EXTRACT TO READ -
=====
- Genre: Period drama; Musical;
- Created by: Baz Luhrmann; Stephen Adly Guirgis;
- Starring: Justice Smith; Shameik Moore; Herizen F. Guardiola; Skylan Brooks; Tremaine Brown Jr.; Yahya Abdul-Mateen II; Jimmy Smits;
- Narrated by: Nas
- Country of origin: United States
- Original language: English
- No. of seasons: 1 (2 parts)
- No. of episodes: 11

Production
- Executive producers: Baz Luhrmann; Shawn Ryan; Catherine Martin; Nasir Jones; Stephen Adly Guirgis; Marney Hochman; Thomas Kelly; Paul Watters;
- Production location: New York City
- Running time: 53–93 minutes
- Production companies: Bazmark Films; Sony Pictures Television;
- Budget: $120 million

Original release
- Network: Netflix
- Release: August 12, 2016 – April 7, 2017

= The Get Down =

American musical drama television series

The Get Down is an American musical drama television series created by Baz Luhrmann and Stephen Adly Guirgis. The series debuted on Netflix on August 12, 2016, and was cancelled after one season.

Produced by Sony Pictures Television, the series is set in the South Bronx region of New York City in the late 1970s; its title refers to parts of disco and R&B records that could be repeated using multiple turntables and were enjoyed most by dancers. A five-episode second part concluding the series was released on April 7, 2017. On May 24, 2017, Netflix announced that the series had concluded after part two and that there would be no more seasons.

The series features heavy use of the song "Vitamin C" by the 1970s German band Can.

==Premise==
The series is set in the 1970s in the Bronx borough of New York City and follows the rise of hip-hop and disco music through the eyes of a group of teenagers. Each episode begins with MC Books, a famous artist who raps his story to a large crowd during a concert in 1996. The short rap serves as both a recap of previous episodes and a setup of the coming events. Each episode is intercut with real footage and newscasts from the 1970s.

Part one begins in 1977 with Zeke Figuero (young MC Books), an orphaned poet who lives with his aunt Wanda following the death of his parents. He proceeds to meet Shaolin Fantastic, a graffiti artist and aspiring DJ. The two band together with Zeke's friends to become "The Get Down Brothers", with a dream to become successful music artists and take over the city. Mylene, Zeke's long-time love, dreams of becoming a disco singer and leaving the Bronx but faces obstacles such as her father, a pastor who disapproves of secular music. The show depicts various gangs and gangsters in the area, specifically Fat Annie and her son Cadillac, and observes the poverty and violence faced by those living in the Bronx in the 1970s.
=====
AVAILABLE DATA -
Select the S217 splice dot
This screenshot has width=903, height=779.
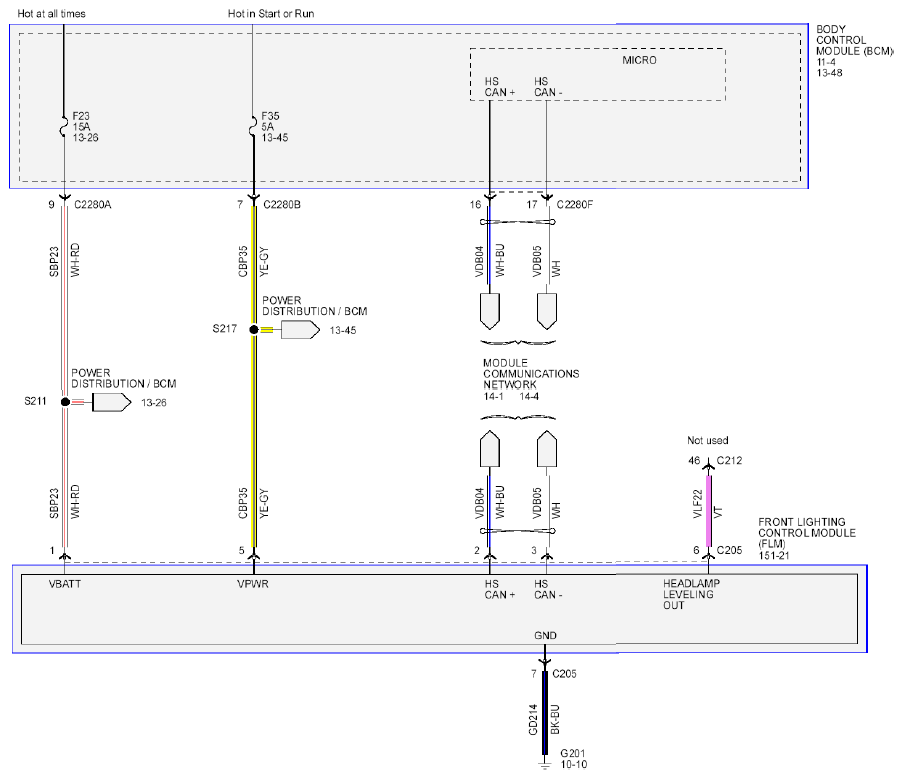(x=254, y=330)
=====
In the passage about The Get Down, write out the text starting at "The Get Down is" and ending at "after one season.", changing "cancelled" to "canceled".

RESULT -
The Get Down is an American musical drama television series created by Baz Luhrmann and Stephen Adly Guirgis. The series debuted on Netflix on August 12, 2016, and was canceled after one season.